Fragmento para leer:
..............................
Nuestra relación es curiosa porque, a pesar de tener cierto conocimiento de nuestras vidas respectivas, no nos hemos visto en persona (desgraciadamente) más que estas dos veces. Así son las amistades que se forjan por internet. En el momento del encuentro, recibes ese impulso de calidez que identifica a la gente con la que te sientes cómodo y seguro. Por unos instantes, el cerebro busca inútilmente recuerdos de aventuras universitarias, vacaciones comunes, películas vistas en compañía, libros comentados frente a una cerveza, y se extraña al no encontrar nada. Al principio resulta un poco merkwurdig, pero después de media hora, parece que has compartido con esas personas todas esas cosas. “Habré olvidado algo”, piensa el cerebro, y deja de molestar.
..............................
Instrucciones:
1. Responde a partir del fragmento sobre las amistades por internet:
(a) ¿Cuántas veces se han visto en persona?
(b) ¿Al cabo de cuánto tiempo parece que se han compartido todas esas cosas?
(c) ¿Qué piensa el cerebro antes de dejar de molestar?
2. Retoma el fragmento sobre las amistades por internet y continúalo a partir de su última frase.

Material:
..............................
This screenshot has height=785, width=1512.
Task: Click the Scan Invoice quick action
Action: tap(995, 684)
..............................
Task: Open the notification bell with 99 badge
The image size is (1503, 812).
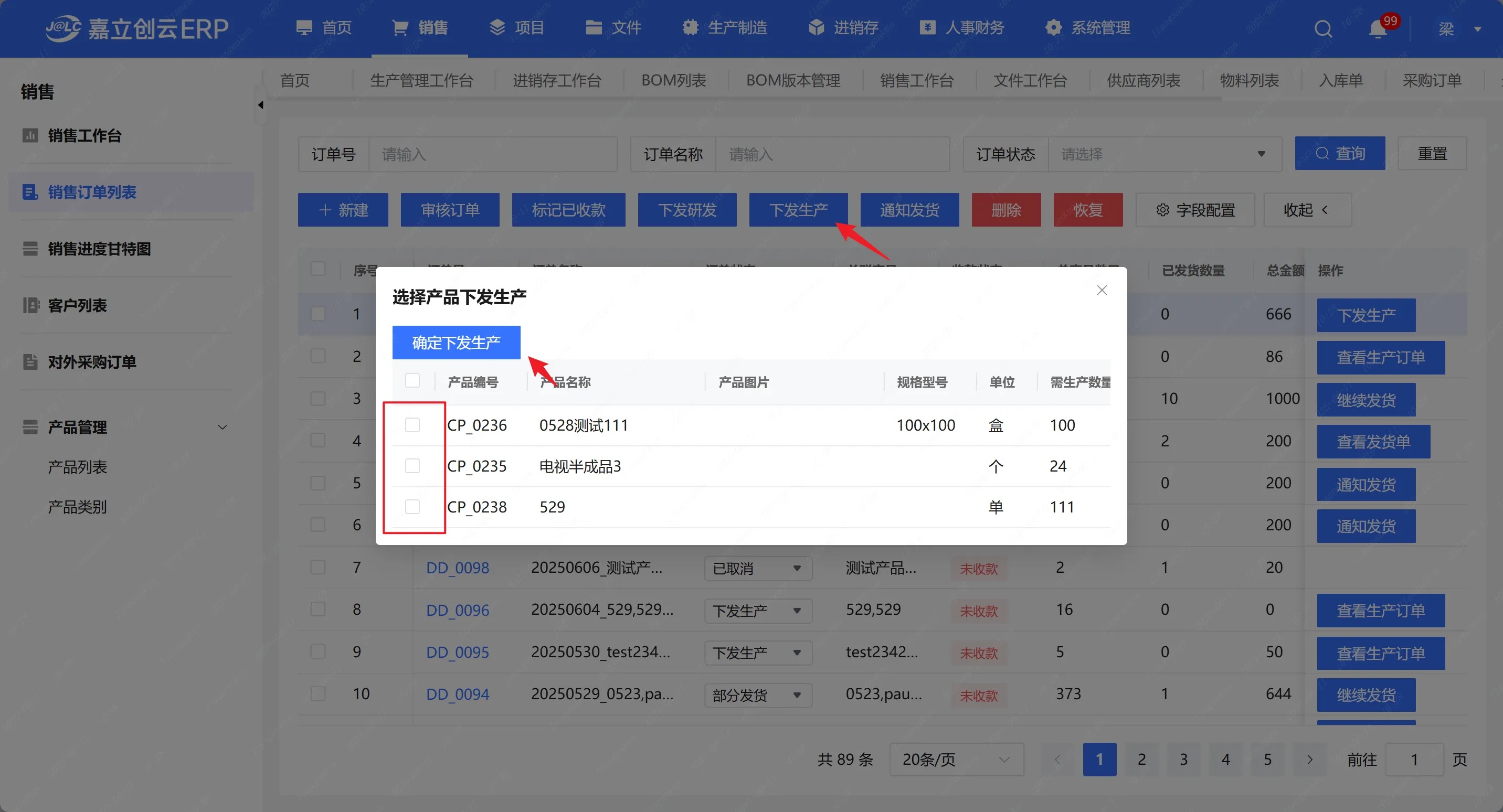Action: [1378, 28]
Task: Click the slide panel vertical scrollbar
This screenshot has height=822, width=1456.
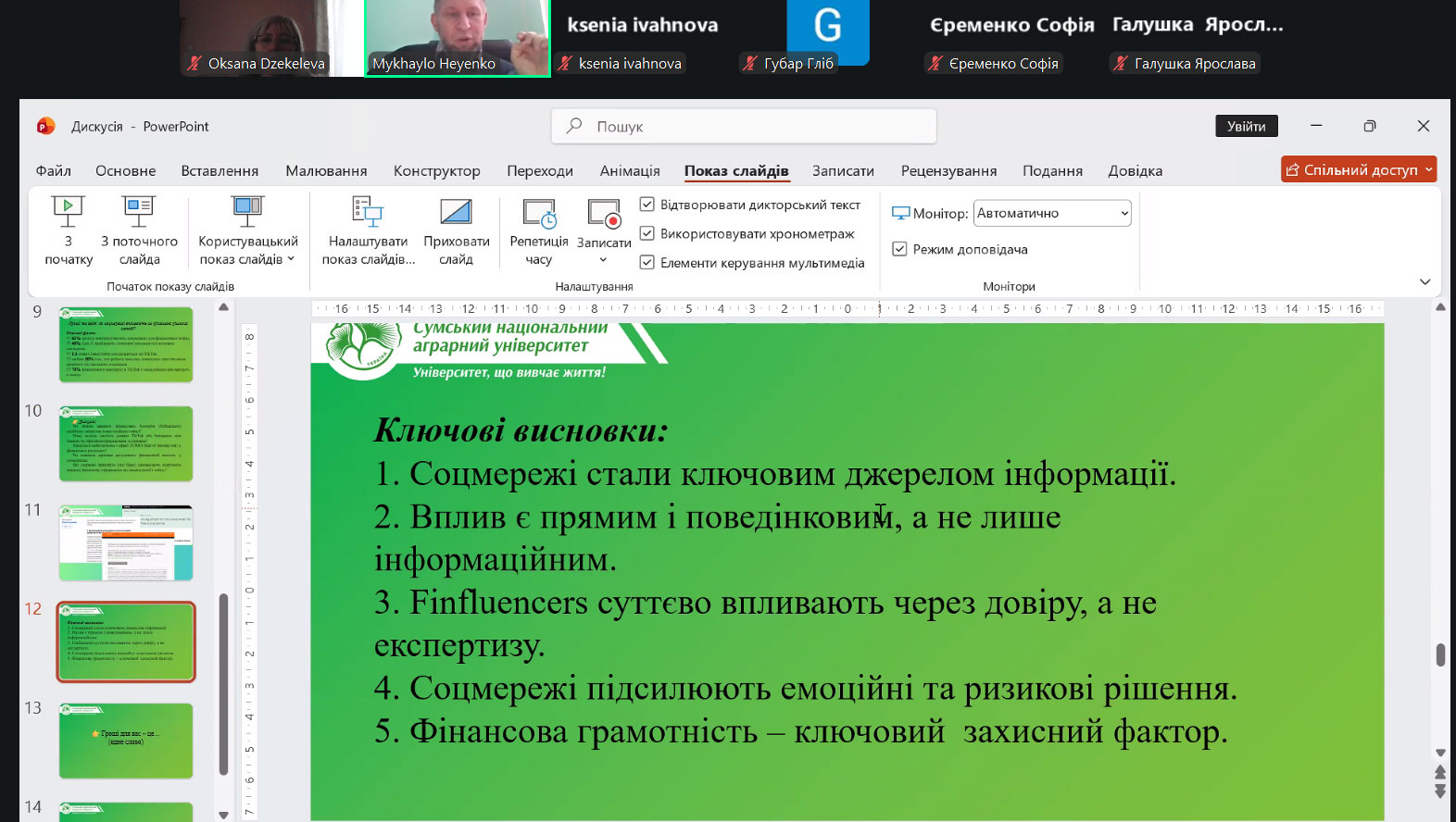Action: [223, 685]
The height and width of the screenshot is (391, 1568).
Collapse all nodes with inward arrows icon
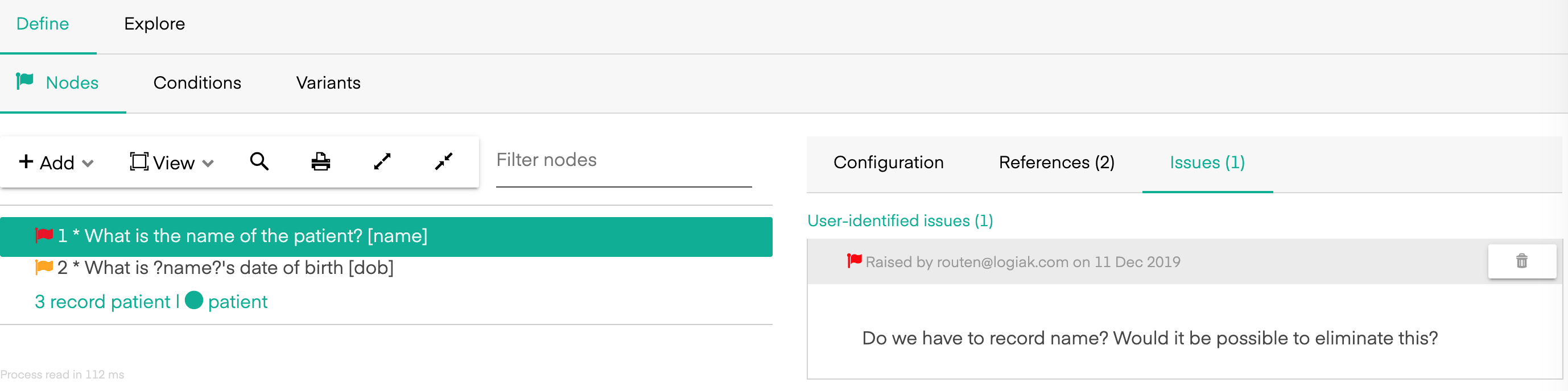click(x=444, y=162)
..............................
Respuestas:
1.
(a) Dos veces.
(b) Después de media hora.
(c) “Habré olvidado algo”.

2.
En mi caso, esa primera media hora la he consumido casi totalmente en jugar mentalmente a cuadar el aspecto físico de mis primos con sus voces. Y no he tenido dudas de que existe una correlación entre la mirada curiosa y sagaz de Mar y la voz cariñosa de su blog, en donde todas las delicias del paladar y de la vista tienen su acomodo. También es así en el caso de Toni, que emana la misma paz, la misma atención despaciosa y comprensiva que se transparenta en sus textos y en sus fotos.
Por cierto que, esta vez, al haber en la reunión un aborígen, he tenido ocasión de notar que el alemán de los dos es mucho mejor que el mío. Mucho más hermoso y preciso.
“Paco, me he dicho, te tienes que poner las pilas”.
Como la ocasión lo merecía, nos hemos dado un homenaje en forma de brunch en el Amerling Beisl de Mariahilf.
Bajo la fresca influencia del emparrado y en la distraida proximidad de una asamblea de miembros del KPÖ, nos hemos puesto las botas al ventajoso precio de 10,90 por persona. Justo antes de que el local se llenase de parejas jóvenes con niños, por cierto. Ya se sabe: a quien madruga, Dios le apoya.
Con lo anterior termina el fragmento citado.